You might be surprised to learn some of the 007-style work contractors have been involved in:

Private contractors working for the CIA have recruited spies in Iraq, paid bribes for information in Afghanistan and protected CIA directors visiting world capitals. Contractors have helped snatch a suspected extremist off the streets of Italy, interrogated detainees once held at secret prisons abroad and watched over defectors holed up in the Washington suburbs. At Langley headquarters, they analyze terrorist networks. At the agency's training facility in Virginia, they are helping mold a new generation of American spies.

They also:

…kill enemy fighters. They spy on foreign governments and eavesdrop on terrorist networks.
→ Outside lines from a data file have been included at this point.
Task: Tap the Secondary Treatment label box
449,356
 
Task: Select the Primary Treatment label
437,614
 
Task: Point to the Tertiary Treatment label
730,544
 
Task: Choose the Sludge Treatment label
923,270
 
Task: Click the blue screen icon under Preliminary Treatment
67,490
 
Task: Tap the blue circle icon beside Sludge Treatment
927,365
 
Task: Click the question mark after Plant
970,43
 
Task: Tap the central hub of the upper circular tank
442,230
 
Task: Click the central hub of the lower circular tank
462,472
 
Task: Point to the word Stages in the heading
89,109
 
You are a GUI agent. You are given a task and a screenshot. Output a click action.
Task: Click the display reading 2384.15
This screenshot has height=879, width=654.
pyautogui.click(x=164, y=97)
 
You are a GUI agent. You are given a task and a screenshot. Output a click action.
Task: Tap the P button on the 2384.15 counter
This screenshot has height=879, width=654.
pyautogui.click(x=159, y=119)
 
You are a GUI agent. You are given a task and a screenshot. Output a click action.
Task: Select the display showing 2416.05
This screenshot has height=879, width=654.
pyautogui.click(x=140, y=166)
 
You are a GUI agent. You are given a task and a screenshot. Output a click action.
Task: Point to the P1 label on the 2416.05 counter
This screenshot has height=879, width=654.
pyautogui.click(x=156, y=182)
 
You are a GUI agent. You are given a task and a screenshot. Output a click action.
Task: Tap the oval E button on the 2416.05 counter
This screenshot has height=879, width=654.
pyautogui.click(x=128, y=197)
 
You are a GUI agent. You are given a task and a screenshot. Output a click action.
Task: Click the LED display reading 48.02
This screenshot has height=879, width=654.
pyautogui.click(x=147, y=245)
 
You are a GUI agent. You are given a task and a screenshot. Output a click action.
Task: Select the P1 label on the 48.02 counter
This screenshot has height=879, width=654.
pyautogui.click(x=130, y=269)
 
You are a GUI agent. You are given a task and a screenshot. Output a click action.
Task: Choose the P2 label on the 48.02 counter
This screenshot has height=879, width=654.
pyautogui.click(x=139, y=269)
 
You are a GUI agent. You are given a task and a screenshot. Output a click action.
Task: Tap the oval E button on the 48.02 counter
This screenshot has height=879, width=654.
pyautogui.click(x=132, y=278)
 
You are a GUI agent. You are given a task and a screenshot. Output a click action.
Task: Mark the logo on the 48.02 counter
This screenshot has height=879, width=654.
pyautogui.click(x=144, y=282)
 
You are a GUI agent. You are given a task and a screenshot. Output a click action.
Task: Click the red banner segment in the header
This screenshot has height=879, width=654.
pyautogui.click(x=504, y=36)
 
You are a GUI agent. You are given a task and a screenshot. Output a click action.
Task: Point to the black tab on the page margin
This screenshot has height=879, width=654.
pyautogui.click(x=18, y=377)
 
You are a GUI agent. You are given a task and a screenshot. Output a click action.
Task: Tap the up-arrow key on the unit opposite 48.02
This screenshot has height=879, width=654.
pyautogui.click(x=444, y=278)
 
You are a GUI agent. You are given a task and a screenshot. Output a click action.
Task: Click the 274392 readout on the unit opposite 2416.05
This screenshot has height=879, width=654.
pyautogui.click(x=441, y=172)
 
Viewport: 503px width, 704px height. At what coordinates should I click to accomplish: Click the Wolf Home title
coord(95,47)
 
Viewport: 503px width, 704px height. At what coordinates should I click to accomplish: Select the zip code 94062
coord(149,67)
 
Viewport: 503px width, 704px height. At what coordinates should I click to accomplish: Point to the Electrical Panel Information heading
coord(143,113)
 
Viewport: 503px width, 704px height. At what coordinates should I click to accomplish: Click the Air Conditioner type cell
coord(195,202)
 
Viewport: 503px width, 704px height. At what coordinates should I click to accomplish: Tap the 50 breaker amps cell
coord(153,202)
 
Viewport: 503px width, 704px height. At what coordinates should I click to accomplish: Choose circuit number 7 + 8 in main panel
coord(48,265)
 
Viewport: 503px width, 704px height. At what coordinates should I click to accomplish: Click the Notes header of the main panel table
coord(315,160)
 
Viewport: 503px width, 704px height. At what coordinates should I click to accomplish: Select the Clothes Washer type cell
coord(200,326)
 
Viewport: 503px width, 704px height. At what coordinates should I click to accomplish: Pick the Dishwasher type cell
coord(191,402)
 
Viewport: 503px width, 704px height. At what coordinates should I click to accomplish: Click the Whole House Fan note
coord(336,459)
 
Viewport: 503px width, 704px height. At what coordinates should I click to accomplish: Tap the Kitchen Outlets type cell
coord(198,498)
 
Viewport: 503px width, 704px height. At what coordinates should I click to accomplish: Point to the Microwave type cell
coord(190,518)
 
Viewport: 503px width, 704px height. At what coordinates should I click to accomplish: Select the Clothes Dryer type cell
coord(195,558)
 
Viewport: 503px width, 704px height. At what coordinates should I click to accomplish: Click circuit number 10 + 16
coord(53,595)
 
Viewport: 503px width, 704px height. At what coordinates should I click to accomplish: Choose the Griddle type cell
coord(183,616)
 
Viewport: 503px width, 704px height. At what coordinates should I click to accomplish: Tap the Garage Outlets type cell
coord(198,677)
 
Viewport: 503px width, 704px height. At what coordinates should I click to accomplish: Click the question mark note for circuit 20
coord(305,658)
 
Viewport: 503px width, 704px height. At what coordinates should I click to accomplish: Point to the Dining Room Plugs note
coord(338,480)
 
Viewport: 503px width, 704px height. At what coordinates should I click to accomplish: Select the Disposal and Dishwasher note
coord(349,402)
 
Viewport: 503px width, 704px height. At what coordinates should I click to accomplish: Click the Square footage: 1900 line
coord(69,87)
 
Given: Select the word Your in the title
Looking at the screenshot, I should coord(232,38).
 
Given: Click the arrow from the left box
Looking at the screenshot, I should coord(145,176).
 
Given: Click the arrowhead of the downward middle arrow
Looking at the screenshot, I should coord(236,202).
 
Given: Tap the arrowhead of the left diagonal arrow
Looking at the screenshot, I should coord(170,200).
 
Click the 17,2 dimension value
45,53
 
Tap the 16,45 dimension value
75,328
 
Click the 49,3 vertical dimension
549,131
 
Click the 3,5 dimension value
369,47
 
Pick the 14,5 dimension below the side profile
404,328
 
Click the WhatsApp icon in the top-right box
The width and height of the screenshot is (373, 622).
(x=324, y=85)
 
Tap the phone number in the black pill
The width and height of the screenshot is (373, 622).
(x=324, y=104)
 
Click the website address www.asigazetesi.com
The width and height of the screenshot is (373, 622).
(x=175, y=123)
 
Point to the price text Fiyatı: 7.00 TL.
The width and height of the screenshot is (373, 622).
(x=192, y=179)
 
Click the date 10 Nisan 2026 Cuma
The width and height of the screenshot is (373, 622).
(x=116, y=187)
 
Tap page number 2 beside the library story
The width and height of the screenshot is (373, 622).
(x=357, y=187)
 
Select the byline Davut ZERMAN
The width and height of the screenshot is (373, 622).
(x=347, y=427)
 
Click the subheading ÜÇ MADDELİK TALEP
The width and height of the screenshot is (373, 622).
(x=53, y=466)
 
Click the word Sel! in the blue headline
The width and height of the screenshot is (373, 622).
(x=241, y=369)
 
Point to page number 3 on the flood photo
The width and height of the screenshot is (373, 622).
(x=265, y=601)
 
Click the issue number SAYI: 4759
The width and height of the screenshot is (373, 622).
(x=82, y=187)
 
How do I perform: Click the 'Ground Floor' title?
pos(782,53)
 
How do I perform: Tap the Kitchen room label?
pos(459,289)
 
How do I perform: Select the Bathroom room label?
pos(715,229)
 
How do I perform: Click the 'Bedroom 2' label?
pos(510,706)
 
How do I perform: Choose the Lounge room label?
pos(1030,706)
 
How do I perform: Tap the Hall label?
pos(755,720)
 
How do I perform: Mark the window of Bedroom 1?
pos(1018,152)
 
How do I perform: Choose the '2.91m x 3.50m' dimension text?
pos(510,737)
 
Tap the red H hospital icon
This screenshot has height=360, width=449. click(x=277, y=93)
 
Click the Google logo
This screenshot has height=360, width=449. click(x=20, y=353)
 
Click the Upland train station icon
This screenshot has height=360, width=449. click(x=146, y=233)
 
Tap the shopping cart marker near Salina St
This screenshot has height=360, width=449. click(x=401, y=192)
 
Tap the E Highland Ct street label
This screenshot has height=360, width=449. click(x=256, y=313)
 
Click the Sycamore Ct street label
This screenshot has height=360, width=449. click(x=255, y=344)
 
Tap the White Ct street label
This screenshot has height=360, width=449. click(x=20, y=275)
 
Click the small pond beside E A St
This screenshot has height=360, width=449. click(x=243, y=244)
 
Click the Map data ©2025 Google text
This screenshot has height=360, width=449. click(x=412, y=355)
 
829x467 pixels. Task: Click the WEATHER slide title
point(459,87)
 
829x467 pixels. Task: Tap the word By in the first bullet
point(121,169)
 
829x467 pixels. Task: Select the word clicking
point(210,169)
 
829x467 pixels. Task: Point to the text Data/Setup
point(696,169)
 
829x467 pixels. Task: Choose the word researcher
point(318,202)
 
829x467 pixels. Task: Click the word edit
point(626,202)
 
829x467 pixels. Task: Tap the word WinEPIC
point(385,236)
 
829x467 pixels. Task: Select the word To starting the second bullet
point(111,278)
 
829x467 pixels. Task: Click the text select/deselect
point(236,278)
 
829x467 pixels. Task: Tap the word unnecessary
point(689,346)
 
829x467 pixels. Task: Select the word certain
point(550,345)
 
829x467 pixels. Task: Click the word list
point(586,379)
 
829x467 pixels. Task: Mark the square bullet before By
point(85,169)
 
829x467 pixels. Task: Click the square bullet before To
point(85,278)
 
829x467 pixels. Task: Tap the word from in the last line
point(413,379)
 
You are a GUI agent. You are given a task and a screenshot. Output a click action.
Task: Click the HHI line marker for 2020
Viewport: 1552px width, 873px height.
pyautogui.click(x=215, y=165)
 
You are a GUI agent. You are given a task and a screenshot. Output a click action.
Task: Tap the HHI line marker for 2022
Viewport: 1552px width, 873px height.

They help craft war plans. They gather information on local factions in war zones. They are the historians, the architects, the recruiters in the nation's most secretive agencies. They staff watch centers across the Washington area. They are among the most trusted advisers to the four-star generals leading the nation's wars.

Private sector companies have created a nice little racket for themsolves, poaching intelligence and military talent from the government and then leasing them back at a premium. A company called Abraxas, "headed by a former CIA spy… recruited midlevel managers during work hours from the CIA's cafeteria, former agency officers recall." And the government simply can't keep pace with the money and perks private sector firm provide.

Contractors can offer more money - often twice as much - to experienced federal employees than the government is allowed to pay them. And because competition among firms for people with security clearances is so great, corporations offer such perks as BMWs and $15,000 signing bonuses, as Raytheon did in June for software developers with top-level clearances.

This is why the profligate contracting cycle is here to stay:

At a U.S. Special Operations Command conference in Fayetteville, N.C., in April, vendors paid for access to some of the people who decide what services and gadgets to buy for troops. In mid-May, the national security industry held a black-tie evening funded by the same corporations seeking business from the defense, intelligence and congressional leaders seated at their tables.

Such coziness worries other officials who believe the post-9/11 defense-intelligence-corporate relationship has become, as one senior military intelligence officer described it, a "self-licking ice cream cone."

Another official, a longtime conservative staffer on the Senate Armed Services Committee, described it as "a living, breathing organism" impossible to control or curtail. "How much money has been involved is just mind-boggling," he said. "We've built such a vast instrument. What are you going to do with this thing? . . . It's turned into a jobs program."